Search code examples
githuborganizationdiscoverability

What is a good way to allow the wider discoverability of private GitHub repositories?


If you are in an organisation, there may be GitHub repositories that are private (i.e. you don't have access to them), but it would be useful to know that they exist, and then you could arrange access where appropriate.

In other words we are trying to enable discoverability, in a way that can lead to access. This could be done with sharing readme's (noting that people need to have some discipline to write sensible readme's).

This blog post Solving the innersource discoverability problem looks like a potential solution, but may require that the user has access to see all the repos in the portal? I'd like for the user to be able to view readme's for all repos - if they don't have access, the can contact whoever is listed on the readme.

I see another option for making a file public from a private repo (using gitexporter to create a public repo with only the readme, example here.
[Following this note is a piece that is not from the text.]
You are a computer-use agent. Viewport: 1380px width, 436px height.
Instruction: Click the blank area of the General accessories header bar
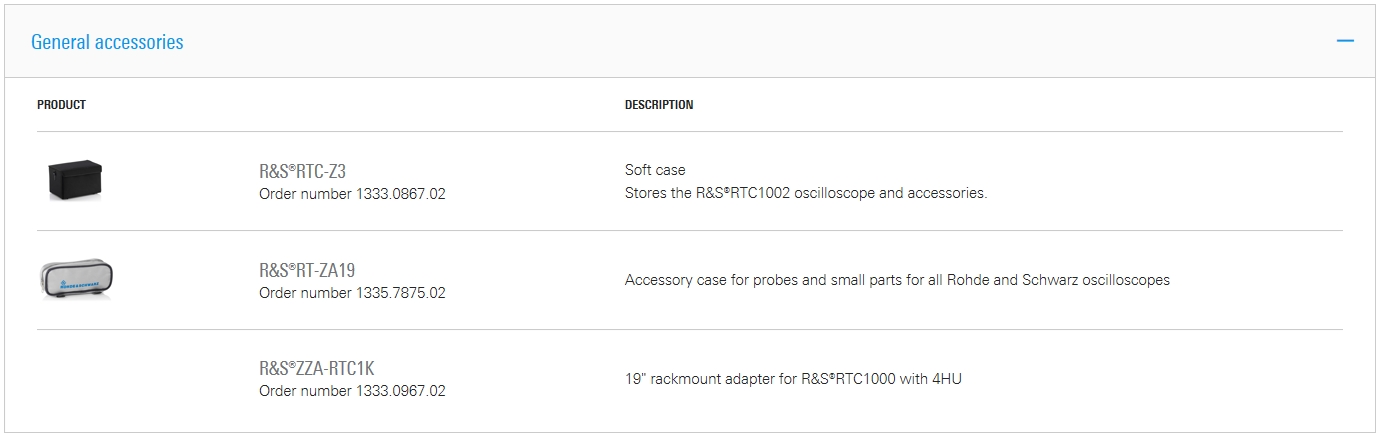(760, 41)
This makes it public, not my first preference, and would require every repo to do some work, far from ideal. While it doesn't give a neat portal, it should allow GitHub search functionality to find it by topic or keyword?
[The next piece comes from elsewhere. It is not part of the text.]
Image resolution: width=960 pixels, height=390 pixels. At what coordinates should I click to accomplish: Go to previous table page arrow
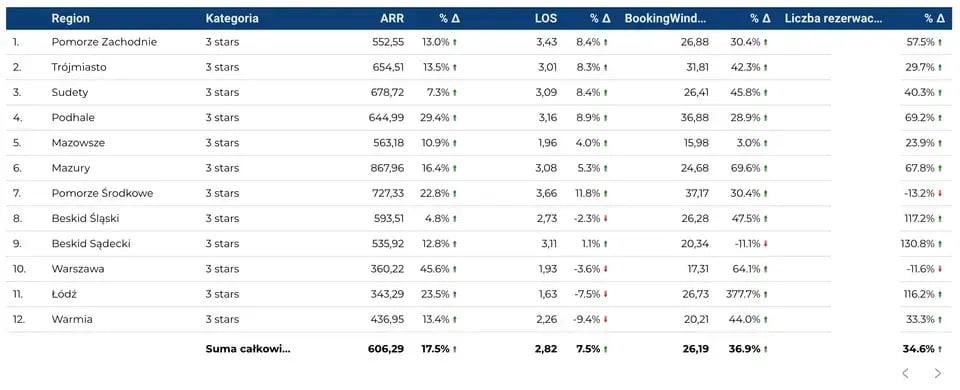point(906,373)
A related, perhaps simpler option is proposed here, where a student shares a readme from a private repo as a public GitHub page. Again, requires a little work from every repo, no neat portal, but can be found with GitHub search? While public Github pages can be made private, then would only be visible to those with repo access?

So, if I'm summarising basic requirements:

  • All org repos (public, private or team) have a readme that can be accessed by search by someone in the org (preferably not requiring each individual to modify their repo).
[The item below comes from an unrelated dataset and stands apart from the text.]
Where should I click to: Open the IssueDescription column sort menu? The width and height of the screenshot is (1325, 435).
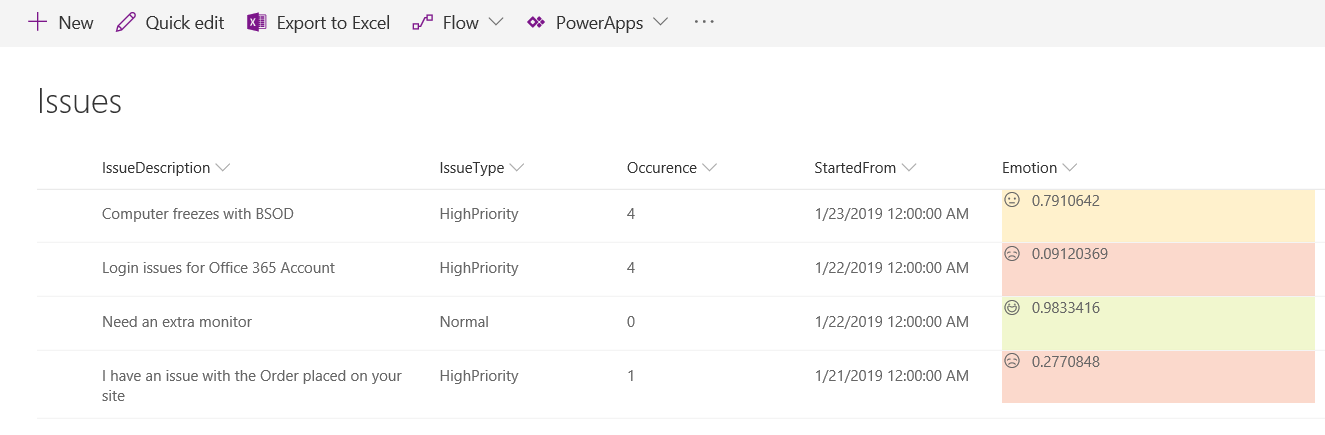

Additional nice to have features:

  • All readmes can be viewed in a portal with search
  • Bonus for being able to make super private (only collaborators can see readme - flag in readme?), org private (only people in the org - default) and public (flag in readme?).
  • Simple to implement!

Suggestions?


Solution

  • I think you have already provided a suitable solution for it here already within your question. Alternatively, you can use APIs (GET repos, GET README of a repo) to get each repositories README and save it to a database/JSON based on a cron scheduler and create a web interface based on that data.

    But, I'm gonna elaborate on a few areas of improvement. The problem I see with this is the nature of the search. We aren't always looking for keywords, sometimes we are trying to find a potential fuzzy match for our problem, especially in the case of a larger organization with more than a couple of thousand repositories. In those cases, a search engine implementation will provide much better results. In my opinion, we should collect the README and FAQs and put them into Elastic search, expose search API for queries. The collection of README and FAQs should be part of the CI/CD pipeline, and while pushing new versions to artifactory it must publish metadata as well.